◆ Text segment:
------------------------

In concept, I love the idea of using icing and food coloring to teach color
theory. Unfortunately, we have VERY strict limits on food in the classrooms
where I teach. But I am now thinking of maybe using salt dough and coloring
it with food coloring or perhaps liquid watercolors. I am now eager to
develop a lesson in which my Ks get to mix their secondary colors with
All this talk about color theory got me thinking about different ways to
teach primary colors, and I am now thinking of developing a lesson plan that
focuses on "Primary Pies" (and maybe "Secondary Slices" as a follow up).
"Primary Pies" might work out well for Kindergarten's for their "P" week. In
brainstorming mode, I started thinking about how "Primary Pies" could have
colors that are Pasted in Place, Perhaps with Patterns Printed on them.
Polkadots would be a natural choice! Last year we composed with Polkadots
and Pinstripe Patterns drawn with colored Pencils during P week.

------------------------

◆ Recorded information:
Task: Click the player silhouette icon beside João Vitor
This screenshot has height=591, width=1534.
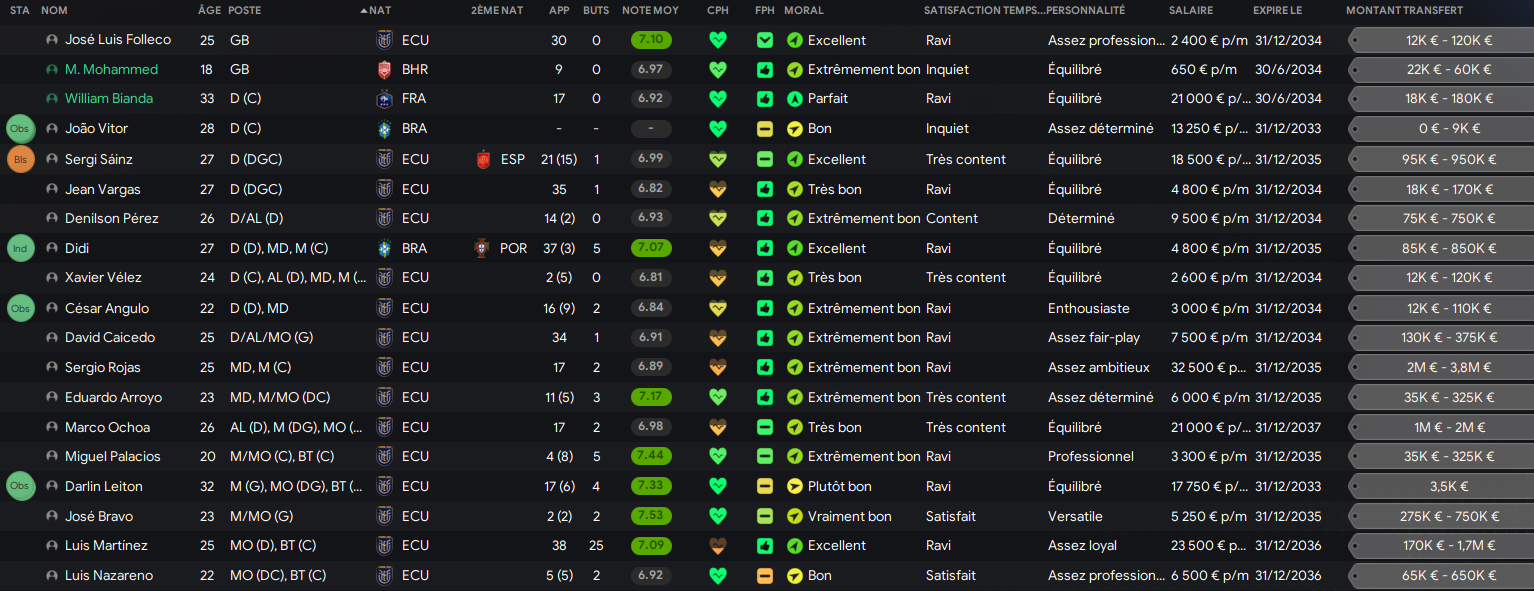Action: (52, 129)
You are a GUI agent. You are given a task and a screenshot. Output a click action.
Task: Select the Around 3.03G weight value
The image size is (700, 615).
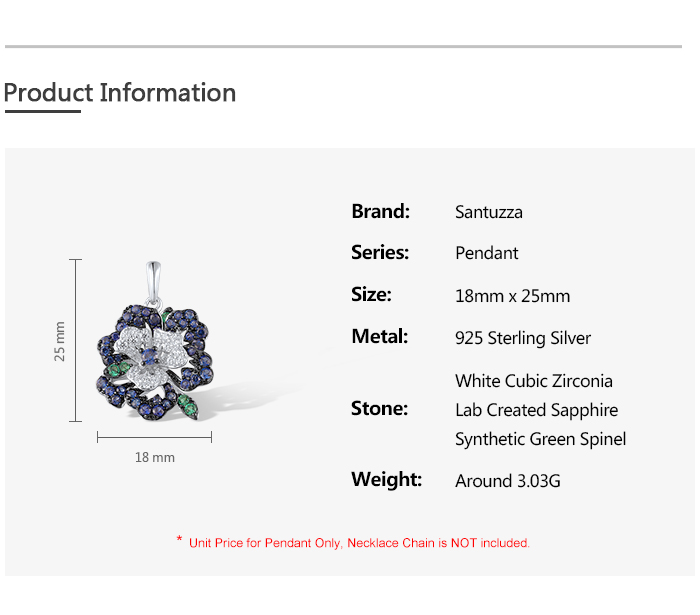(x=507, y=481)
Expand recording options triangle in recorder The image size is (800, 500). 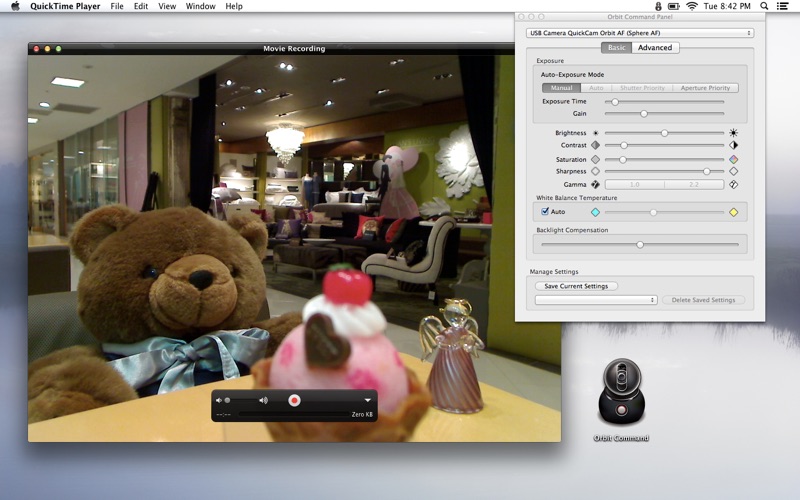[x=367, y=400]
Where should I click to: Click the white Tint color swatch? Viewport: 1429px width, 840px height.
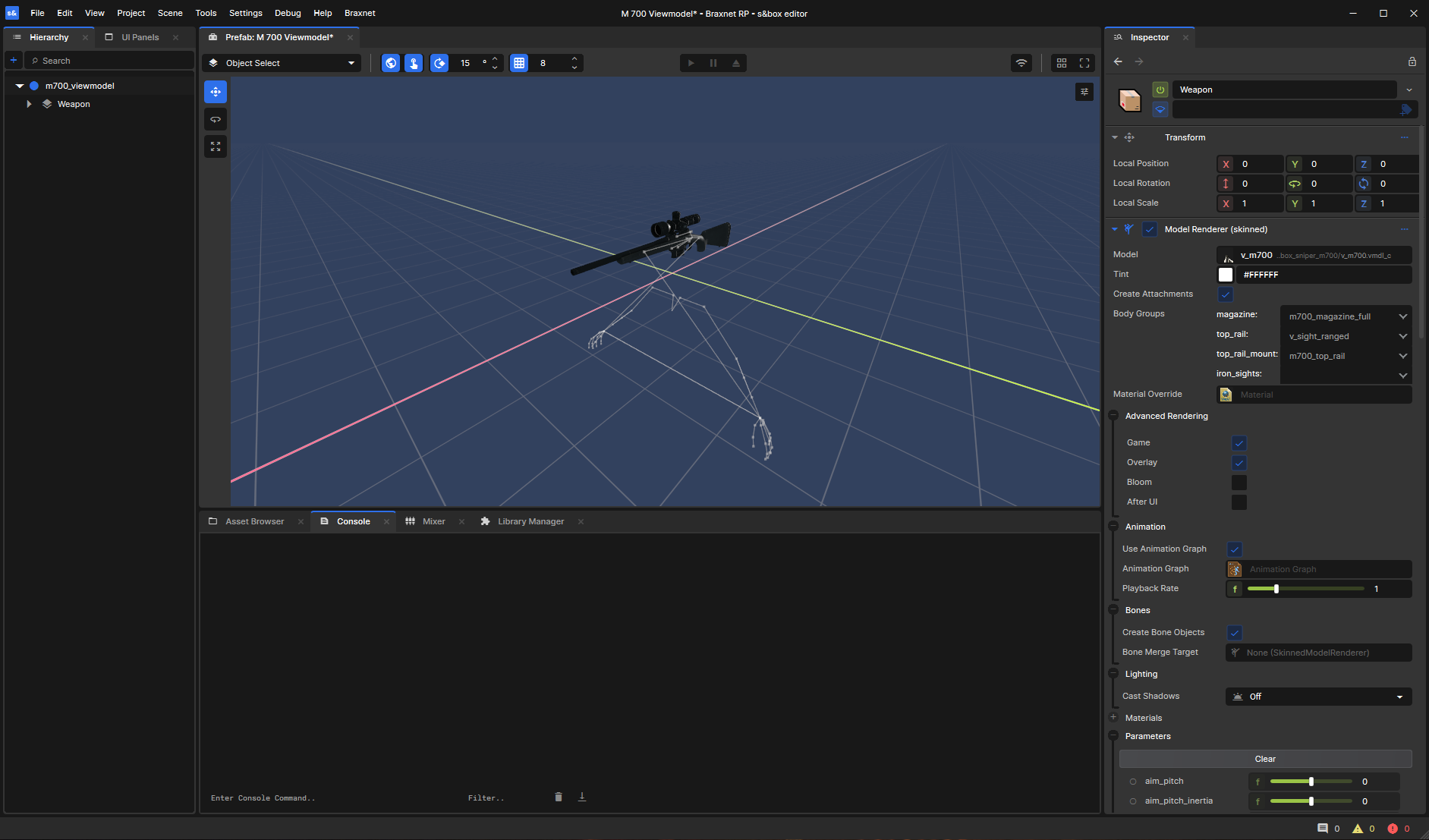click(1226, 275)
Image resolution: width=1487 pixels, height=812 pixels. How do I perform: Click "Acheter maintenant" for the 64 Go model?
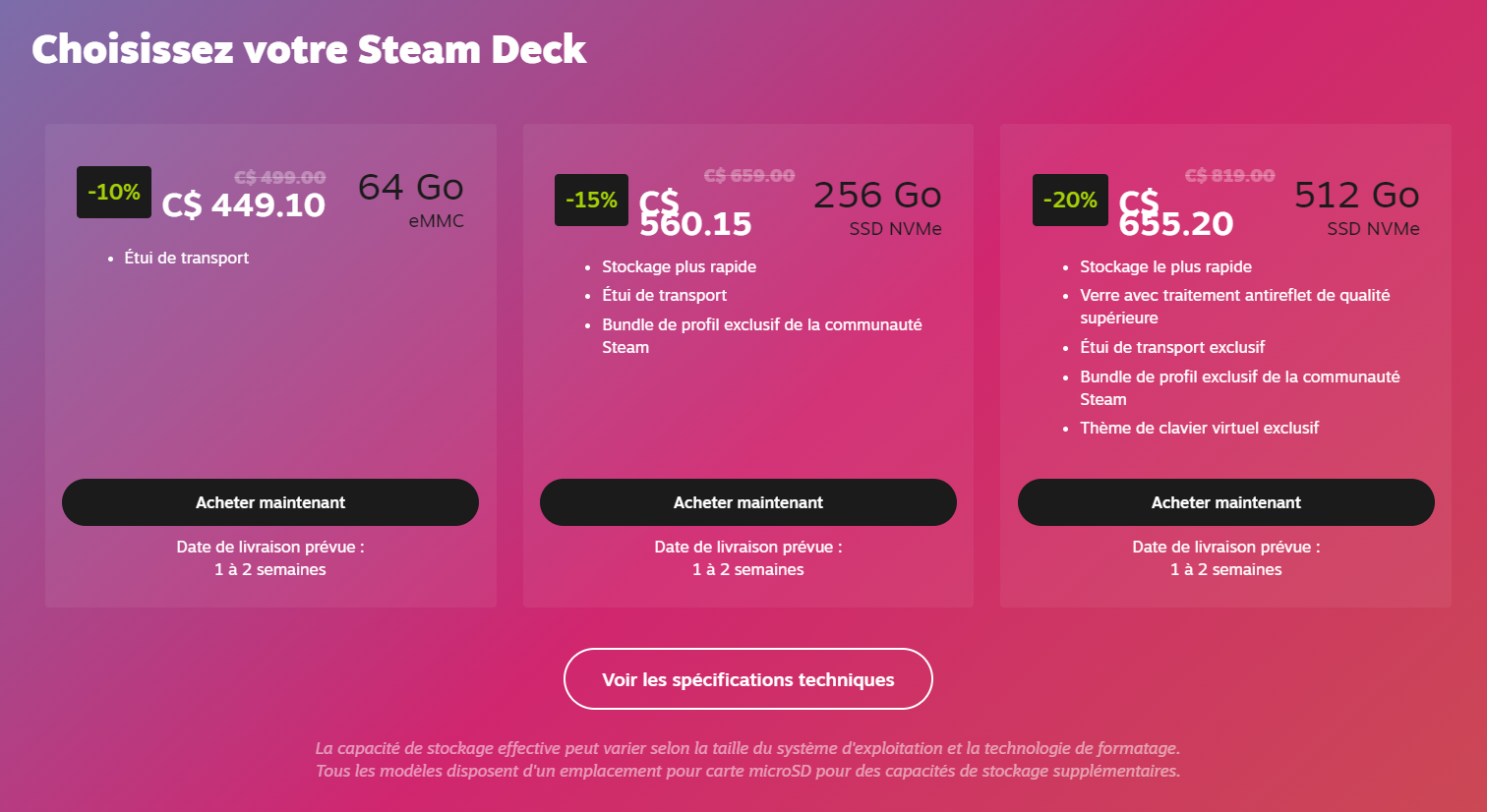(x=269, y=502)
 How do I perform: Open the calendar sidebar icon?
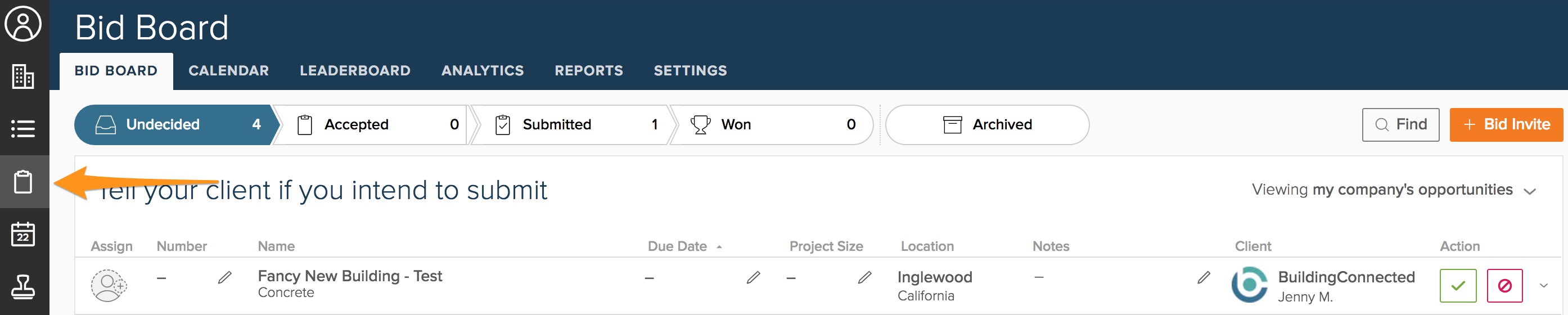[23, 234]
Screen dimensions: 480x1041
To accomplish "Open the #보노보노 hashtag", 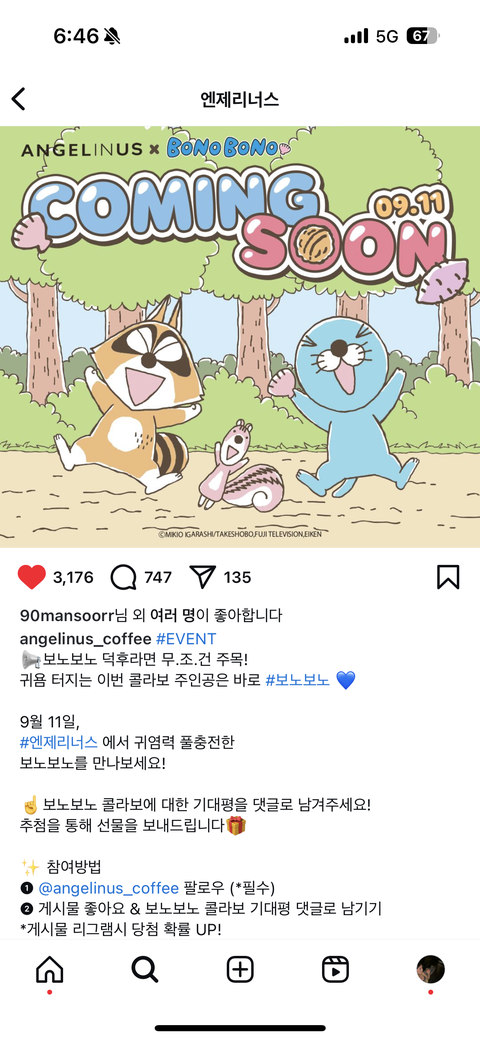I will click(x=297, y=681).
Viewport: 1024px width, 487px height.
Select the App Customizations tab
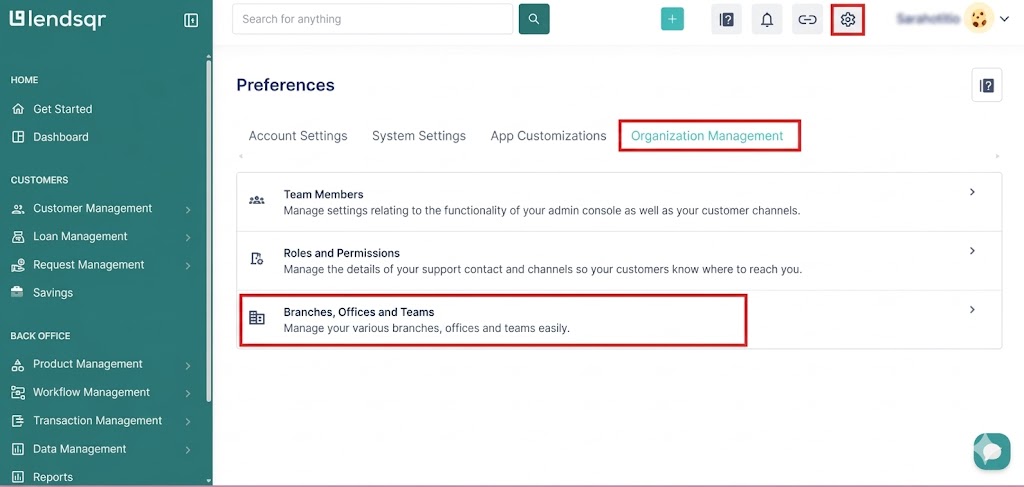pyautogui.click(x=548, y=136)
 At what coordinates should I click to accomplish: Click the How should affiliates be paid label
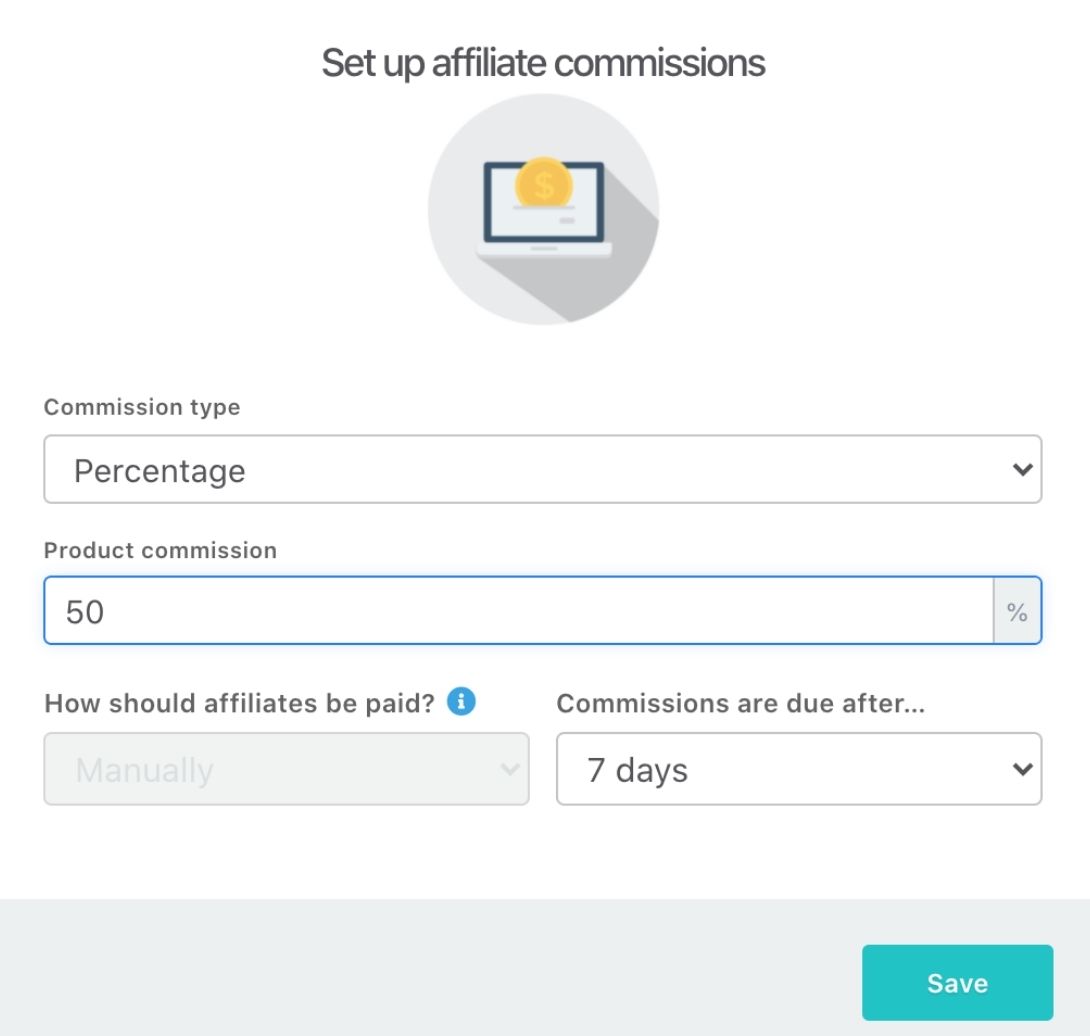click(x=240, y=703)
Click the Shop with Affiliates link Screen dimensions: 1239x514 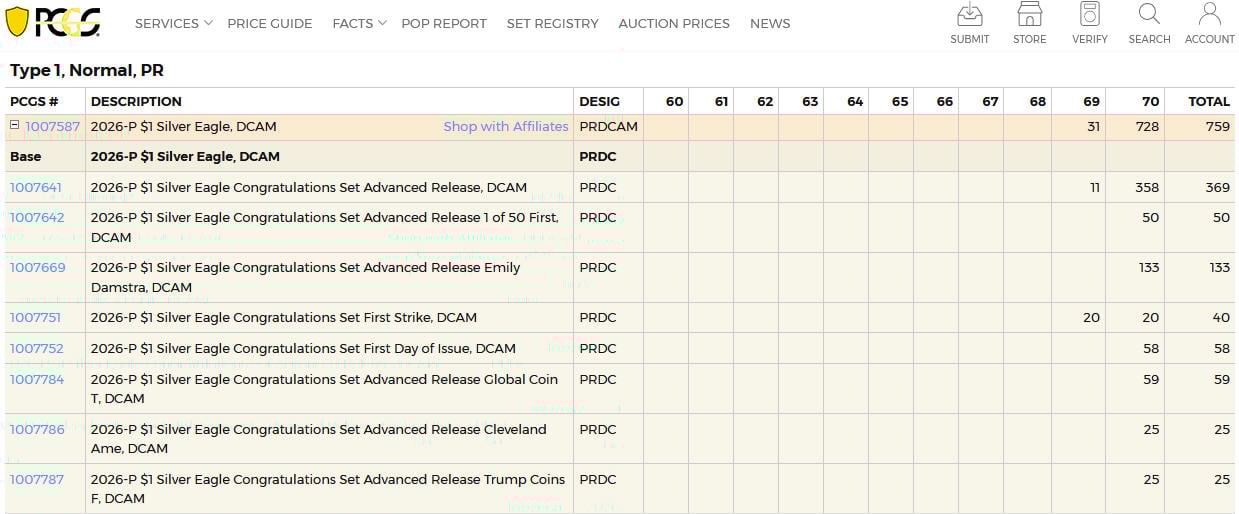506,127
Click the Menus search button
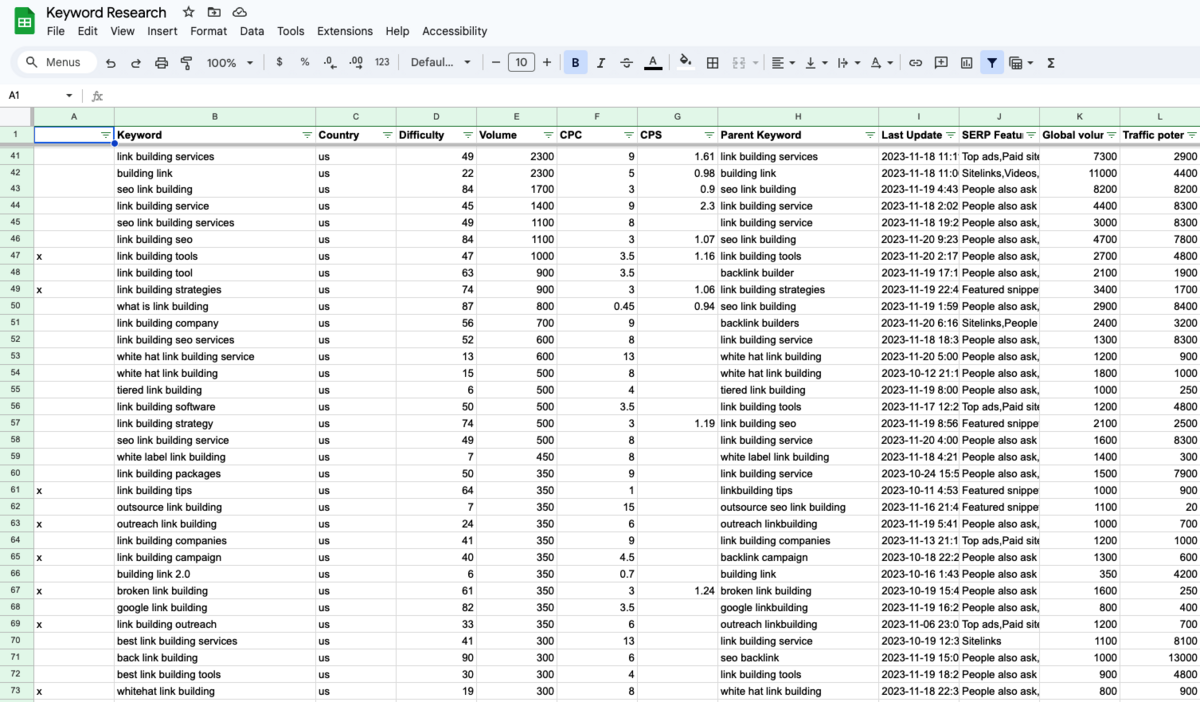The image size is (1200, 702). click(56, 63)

------------------------

◆ Direction:
Carry on with the piece about teaching color theory to kindergartners, picking up right after its last sentence. The items aren't needed for this.

◆ Written response:
As I Pondered the Primary Pies, my mind wondered to the Potential of Primary
Peace Signs and Primary Pinwheels...perhaps more appropriate for first,
second graders, or 3rd graders than for the Ks.
In experimental mode, I made a pinwheel out of an equilateral triangle. It
didn't catch the wind and spin as I'd hoped. Phooey! So I made one out of a
circle that had 3 slits. Made a big difference in catching air. Worked
great! Primary Pinwheels with Secondary Centers is the direction I'm heading
in now. But do I tie it in with our annual Pinwheels for Peace display? (Our
display had to be postponed, and is now scheduled for October 5.) Usually we
only have 4th grade creating and planting pinwheels...it's one of the
highlights of 4th grade. But I'd want to do these Primary Pinwheels with a
different grade level. Hmmm. Much to consider here.
Amy in TN
From: San D Hasselman [mailto:firstname.lastname@example.org]
Sent: Sunday, September 26, 2010 8:55 PM
To: TeacherArtExchange Discussion Group
Subject: RE: [teacherartexchange] color wheel worksheet
One of my colleagues taught the colorwheel to that level using white icing
and food coloring and vanilla wafers. It was always a hit.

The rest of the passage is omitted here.